It barely prints PLA and from what I heard TPU has a bit more friction then PLA (please correct my if I’m wrong). As the frame of my anet a8 is very craptastic, because I basically got it gifted as it was broken and I needed to power glue some parts together as the crappy plastic frame was party broken. So the frame is weak and it’s also the bowden tube variant where the bowden tube heavily limits printing speed where even regular PLA printing speeds are very slow. If I up the speed from very slow even a tiny bit, then the motor feeding the bowden tube skips the filament. (Shortening the bowden tube any more isn’t possible as it’s already as short as possible) Mounting the filament motor directly to the extruder isn’t really possible as the frame is so weak that it will literally tear itself apart if any more force is put onto it.

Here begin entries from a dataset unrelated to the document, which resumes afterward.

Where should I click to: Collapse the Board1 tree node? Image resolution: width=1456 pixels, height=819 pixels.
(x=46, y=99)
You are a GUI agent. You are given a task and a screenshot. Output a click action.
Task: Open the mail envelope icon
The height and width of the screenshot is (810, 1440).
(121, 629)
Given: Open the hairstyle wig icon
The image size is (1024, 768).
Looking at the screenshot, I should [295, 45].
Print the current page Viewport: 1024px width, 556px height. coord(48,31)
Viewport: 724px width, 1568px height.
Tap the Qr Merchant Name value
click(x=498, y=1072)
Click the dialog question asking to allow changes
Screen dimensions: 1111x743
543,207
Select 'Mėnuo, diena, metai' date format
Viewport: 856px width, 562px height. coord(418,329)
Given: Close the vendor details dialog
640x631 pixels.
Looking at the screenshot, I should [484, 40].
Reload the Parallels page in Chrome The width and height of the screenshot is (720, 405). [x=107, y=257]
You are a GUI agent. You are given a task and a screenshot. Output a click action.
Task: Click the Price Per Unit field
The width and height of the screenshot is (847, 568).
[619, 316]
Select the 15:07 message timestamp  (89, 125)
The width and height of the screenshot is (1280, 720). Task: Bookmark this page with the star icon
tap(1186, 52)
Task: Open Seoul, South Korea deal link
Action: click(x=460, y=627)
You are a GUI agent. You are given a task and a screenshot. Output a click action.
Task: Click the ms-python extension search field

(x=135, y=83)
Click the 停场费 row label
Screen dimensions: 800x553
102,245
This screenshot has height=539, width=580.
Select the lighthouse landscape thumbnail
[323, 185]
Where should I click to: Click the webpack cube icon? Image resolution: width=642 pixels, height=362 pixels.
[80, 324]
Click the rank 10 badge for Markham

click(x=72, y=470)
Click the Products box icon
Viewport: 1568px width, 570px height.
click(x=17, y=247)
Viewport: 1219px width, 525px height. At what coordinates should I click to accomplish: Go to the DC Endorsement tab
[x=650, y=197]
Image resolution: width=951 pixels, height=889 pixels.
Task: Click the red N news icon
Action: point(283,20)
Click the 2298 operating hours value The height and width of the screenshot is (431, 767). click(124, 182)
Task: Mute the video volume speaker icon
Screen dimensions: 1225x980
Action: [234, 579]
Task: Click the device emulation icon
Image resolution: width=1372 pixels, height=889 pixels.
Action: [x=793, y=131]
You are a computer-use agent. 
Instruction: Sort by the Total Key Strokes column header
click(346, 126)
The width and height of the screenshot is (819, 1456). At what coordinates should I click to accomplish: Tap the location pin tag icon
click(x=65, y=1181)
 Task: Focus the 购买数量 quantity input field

I know that printer is basically at the point of self disassembly and I will replace it soon, but not yet.
(PS And yes I do monitor it when it prints very closely via a webcam in case it does start self disassembling) (PS PS. I did upgrade the firmware to merlin so it does have thermal runaway protection)
actionjbone@sh.itjust.works 2 weeks ago
Yeah, older printers’ extruders had some trouble with TPU, but TPU use similar temperature ranges to PLA.
It’s worth a shot, at least.
Blue_Morpho@lemmy.world 2 weeks ago
The other option is regular Pla. It’s flexible when thin. And I think he needs some stiffness to protect the cable from bending too much.